Prompt → According to the text below on church scandals, what treatise did St Augustine write after the fall of the Roman Empire?

Excerpted text →
+++
When the church is defiled

What you need to know:

  • The power of religion is indisputable. Masses, so desirous of redemption, are always swayed by scriptures. They also hold in high esteem those agents who seek to decode scripture and assist in connecting with divinity.

Every day, pastors are captured in creepy escapades. The latest was of one caught pants down in a dingy lodging with someone’s wife.
These sprees are luscious fodder for parody. To the puritans, they are embarrassments. Society is dumbfounded, though a section seems to enjoy the comic relief. But the State, whose territory such theatricals transpires, should be afraid.

Why should the State be fretful of a church on the cross? Didn’t such thinkers as St. Augustine of Hippo and John Locke counsel on the wisdom of separating state and church?

Upon the fall of the Roman Empire, St Augustine penned an incisive treatise City of Man, City of God. He postulated that the Christians should be concerned about the City of God (read heaven) and leave the City of Man to earthlings like emperors. Locke’s exposition, a letter concerning tolerance, dissuades religion and state from interfering with one other.
+++
Data →
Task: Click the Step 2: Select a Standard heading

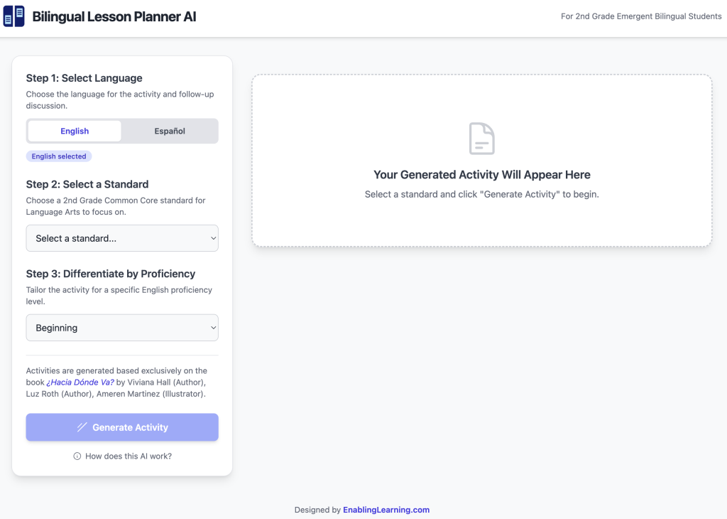Action: tap(87, 184)
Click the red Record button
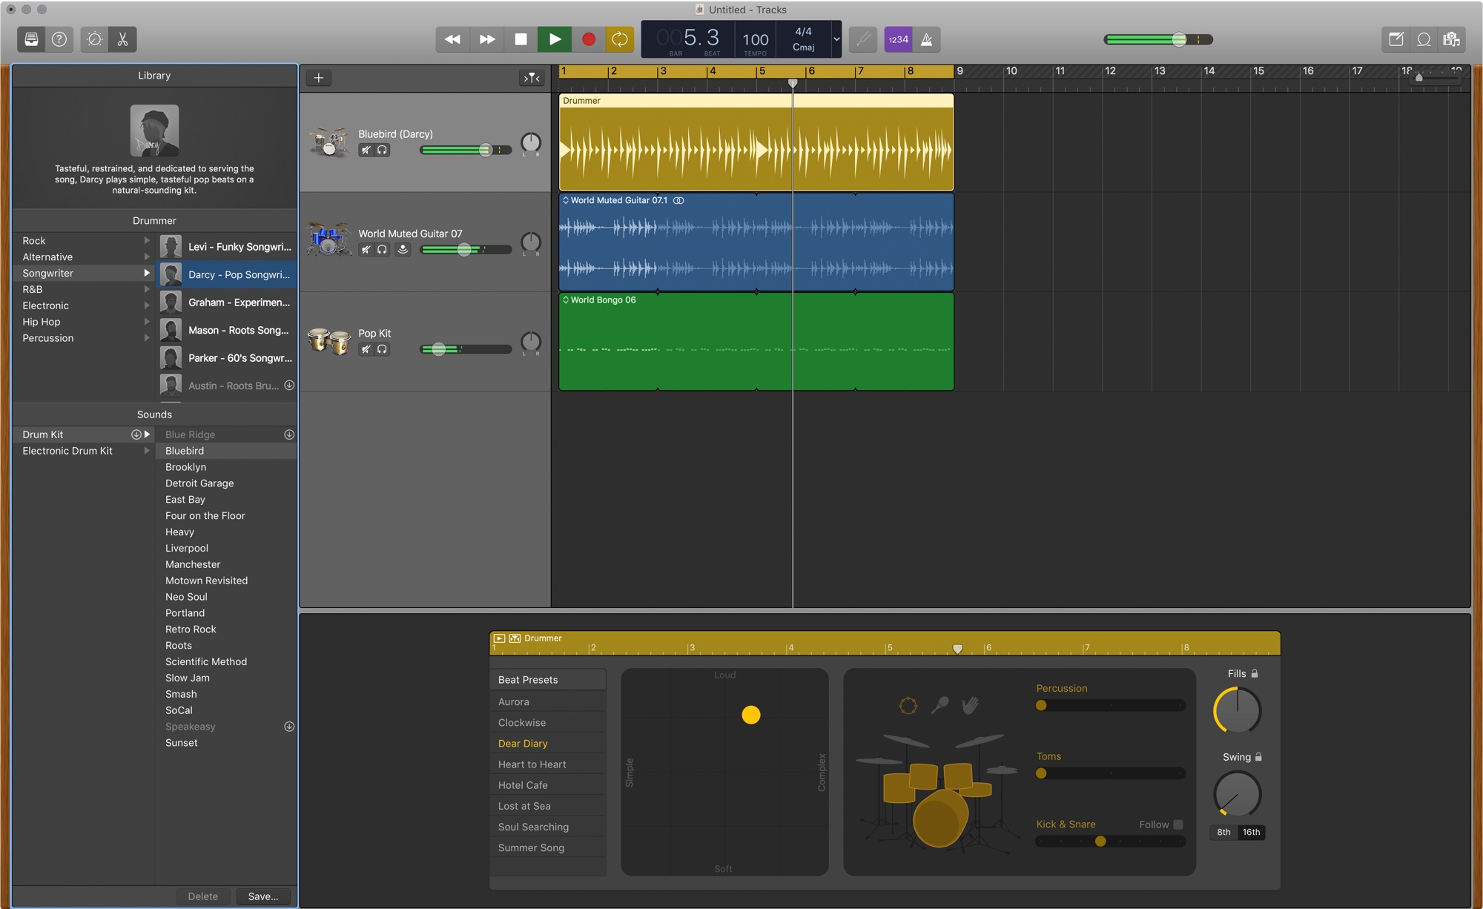1483x909 pixels. (588, 39)
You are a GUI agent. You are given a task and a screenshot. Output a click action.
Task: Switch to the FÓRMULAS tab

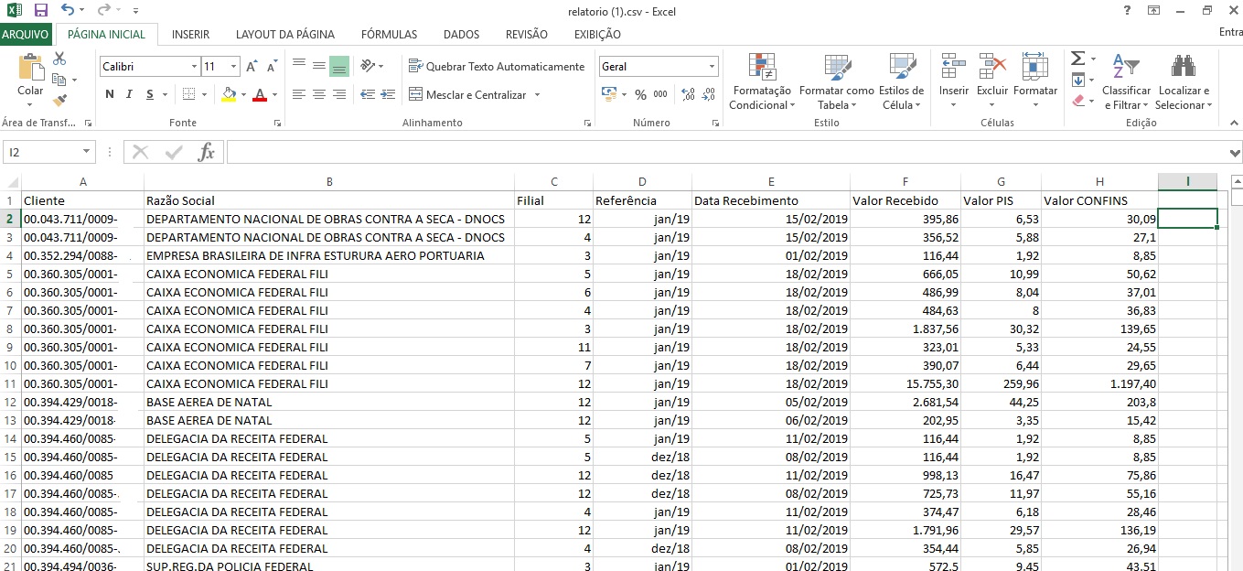click(389, 35)
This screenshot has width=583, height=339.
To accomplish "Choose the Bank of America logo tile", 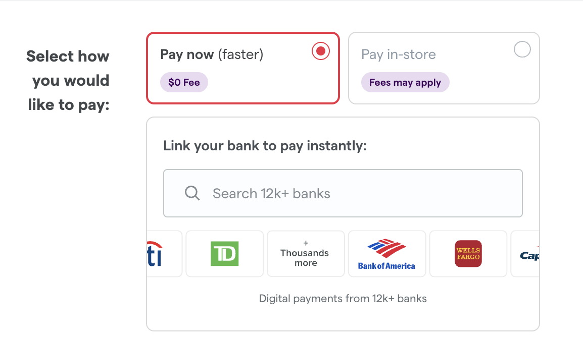I will click(386, 254).
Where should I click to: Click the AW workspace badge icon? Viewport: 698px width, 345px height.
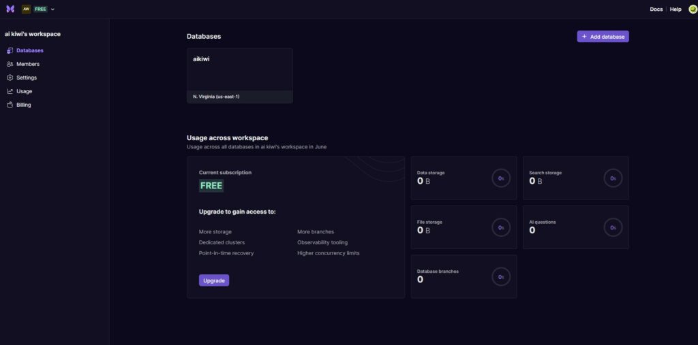27,9
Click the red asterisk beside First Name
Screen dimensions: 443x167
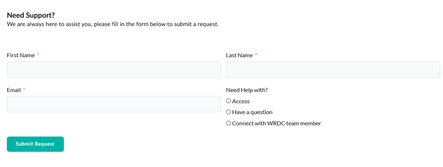pyautogui.click(x=38, y=54)

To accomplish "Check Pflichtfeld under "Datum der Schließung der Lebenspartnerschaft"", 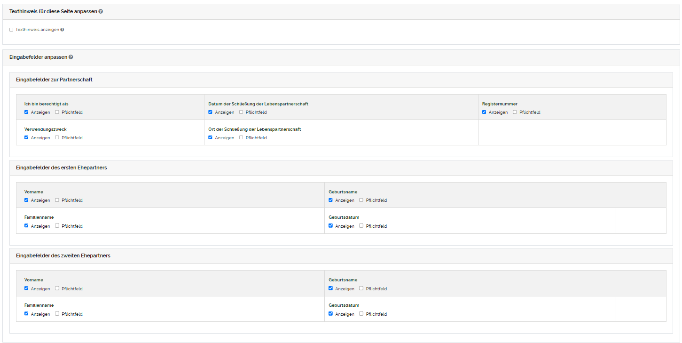I will (241, 112).
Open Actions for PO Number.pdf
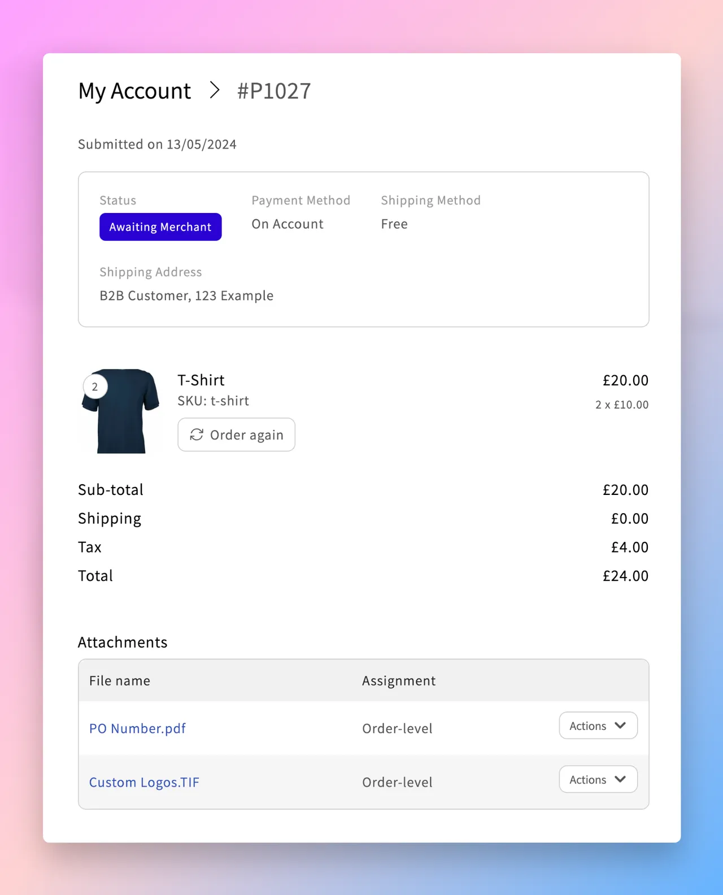Image resolution: width=723 pixels, height=895 pixels. [598, 725]
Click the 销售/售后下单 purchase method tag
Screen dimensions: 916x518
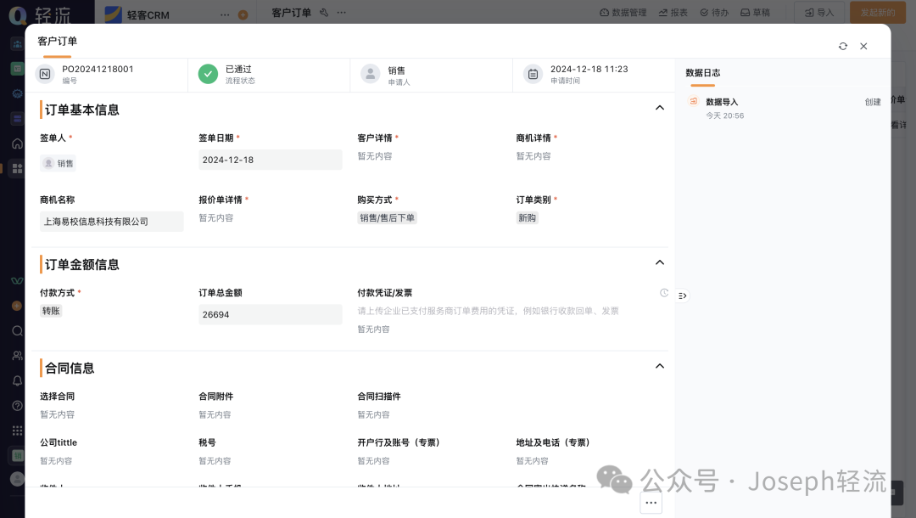387,217
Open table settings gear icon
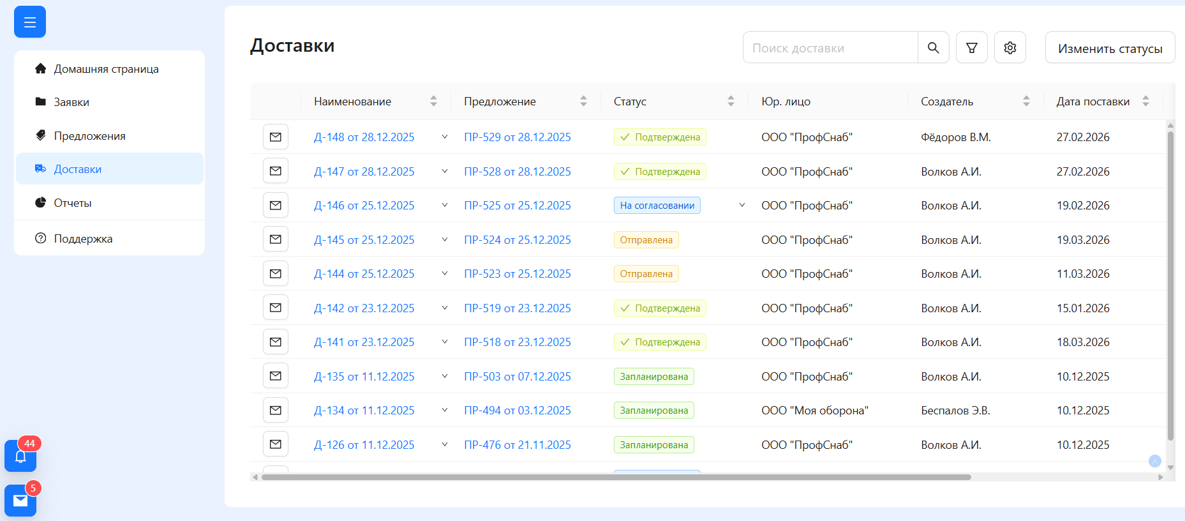The width and height of the screenshot is (1185, 521). (1010, 48)
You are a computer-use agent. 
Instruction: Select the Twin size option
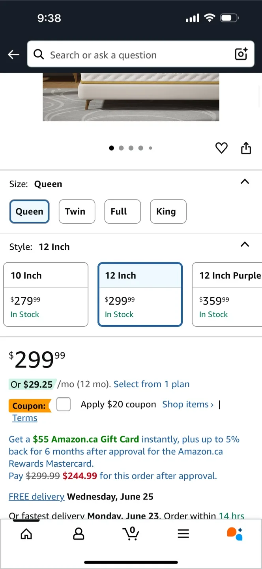[x=77, y=211]
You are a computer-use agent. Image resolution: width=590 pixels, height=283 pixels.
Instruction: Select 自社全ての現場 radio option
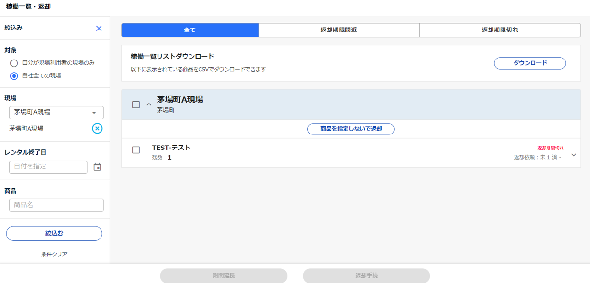coord(14,76)
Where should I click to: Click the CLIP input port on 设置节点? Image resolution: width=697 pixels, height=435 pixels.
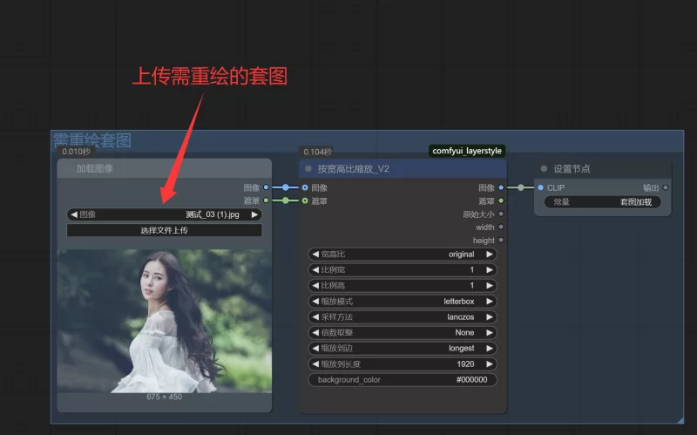[540, 187]
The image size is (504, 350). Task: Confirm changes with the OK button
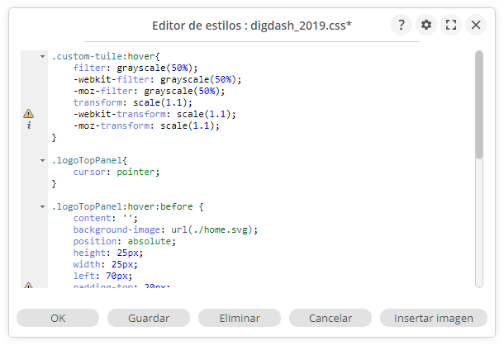(58, 318)
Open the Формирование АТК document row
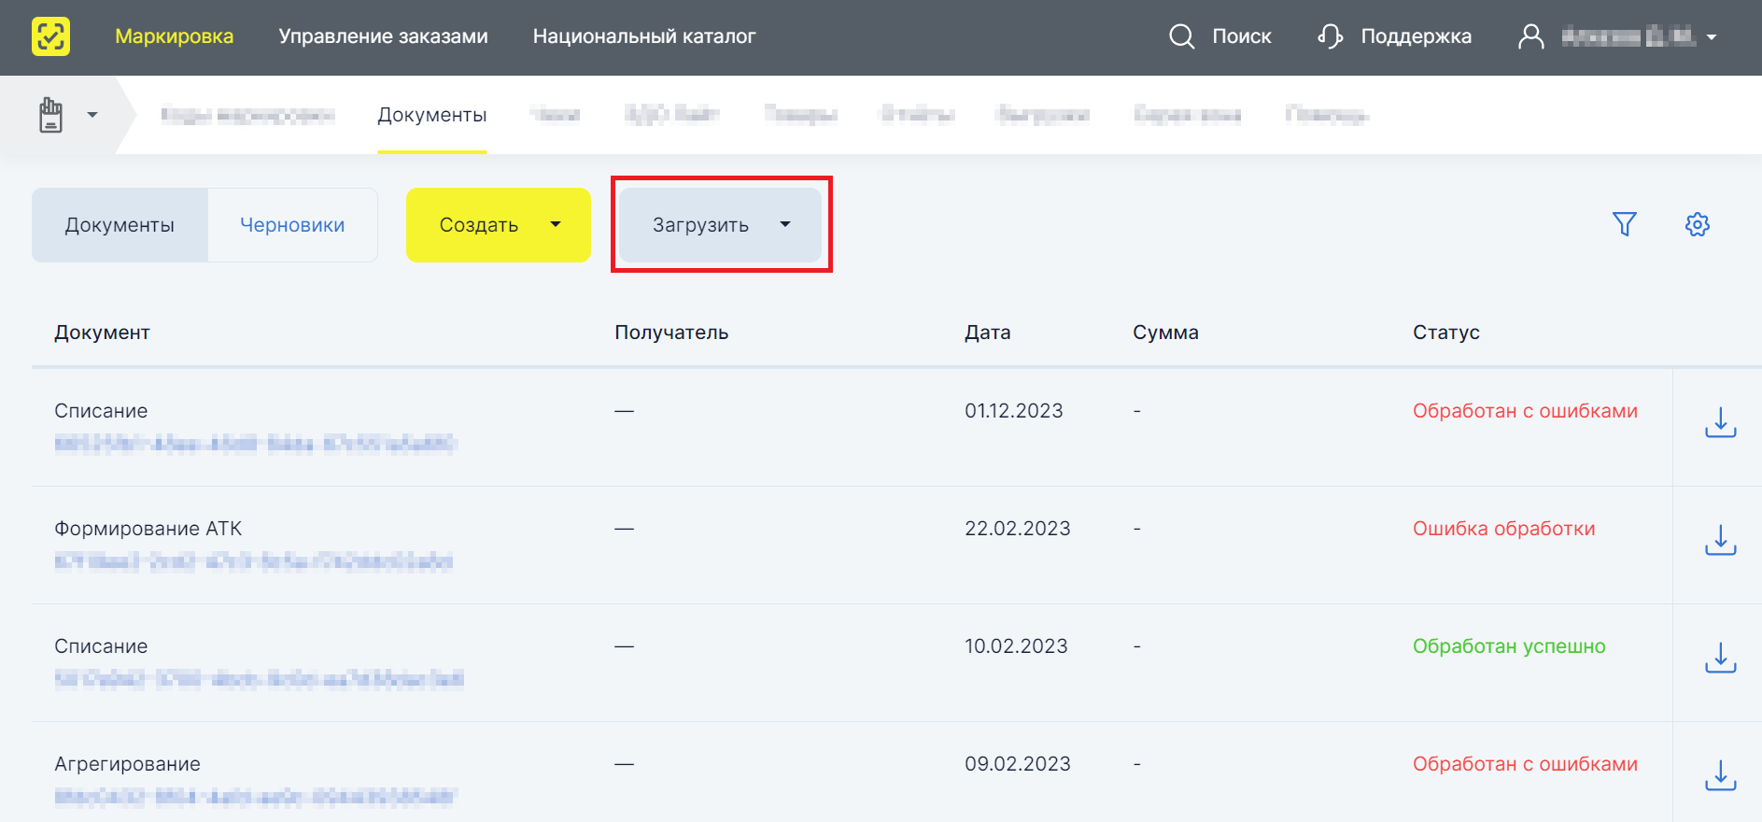Screen dimensions: 1762x822 (x=852, y=545)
+++
Task result → City of Man, City of God.